→ **SUPPLIED RECORDS**:
——————————

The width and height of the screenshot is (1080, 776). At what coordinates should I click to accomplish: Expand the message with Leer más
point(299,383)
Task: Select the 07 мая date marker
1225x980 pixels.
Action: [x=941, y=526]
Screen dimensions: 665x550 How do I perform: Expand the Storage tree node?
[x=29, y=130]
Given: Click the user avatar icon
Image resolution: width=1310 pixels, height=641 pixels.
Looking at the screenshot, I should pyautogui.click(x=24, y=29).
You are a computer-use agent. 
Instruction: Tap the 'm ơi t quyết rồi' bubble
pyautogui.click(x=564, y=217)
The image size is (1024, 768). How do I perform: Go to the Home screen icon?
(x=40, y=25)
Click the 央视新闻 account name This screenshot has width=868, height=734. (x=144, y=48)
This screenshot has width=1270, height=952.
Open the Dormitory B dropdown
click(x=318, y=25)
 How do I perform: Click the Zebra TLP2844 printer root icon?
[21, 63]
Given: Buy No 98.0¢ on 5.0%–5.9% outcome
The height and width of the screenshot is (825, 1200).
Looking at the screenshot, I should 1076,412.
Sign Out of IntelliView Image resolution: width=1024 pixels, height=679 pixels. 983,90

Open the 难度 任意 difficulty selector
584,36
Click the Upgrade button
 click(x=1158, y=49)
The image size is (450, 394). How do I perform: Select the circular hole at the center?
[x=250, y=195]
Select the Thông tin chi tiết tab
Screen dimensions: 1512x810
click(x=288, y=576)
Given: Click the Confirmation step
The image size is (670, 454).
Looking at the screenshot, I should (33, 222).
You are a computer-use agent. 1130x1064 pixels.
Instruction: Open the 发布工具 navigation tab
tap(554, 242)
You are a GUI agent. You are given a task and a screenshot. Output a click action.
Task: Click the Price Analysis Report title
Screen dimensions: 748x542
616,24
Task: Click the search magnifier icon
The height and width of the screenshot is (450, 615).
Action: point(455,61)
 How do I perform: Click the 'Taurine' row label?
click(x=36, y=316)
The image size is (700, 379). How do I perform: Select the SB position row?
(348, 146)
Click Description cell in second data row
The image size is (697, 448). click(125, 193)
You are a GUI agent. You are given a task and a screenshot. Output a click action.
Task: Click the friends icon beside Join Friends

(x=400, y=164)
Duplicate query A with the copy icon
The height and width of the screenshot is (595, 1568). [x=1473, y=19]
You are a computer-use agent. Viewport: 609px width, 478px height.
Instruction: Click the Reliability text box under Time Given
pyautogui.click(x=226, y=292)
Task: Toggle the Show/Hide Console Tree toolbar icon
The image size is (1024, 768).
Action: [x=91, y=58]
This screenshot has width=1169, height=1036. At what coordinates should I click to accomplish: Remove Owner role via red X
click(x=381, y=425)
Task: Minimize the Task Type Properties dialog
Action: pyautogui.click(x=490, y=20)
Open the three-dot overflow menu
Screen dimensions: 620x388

——————————

→ **WHAT THE TASK REQUIRES**:
All lines in the listing above that contain "computer" should be shown.

→ **TASK ANSWER**:
You are a computer-use agent. 
You are a computer-use agent. 1130x1064 pixels.
You are a computer-use agent. Viewport: 609px width, 478px height.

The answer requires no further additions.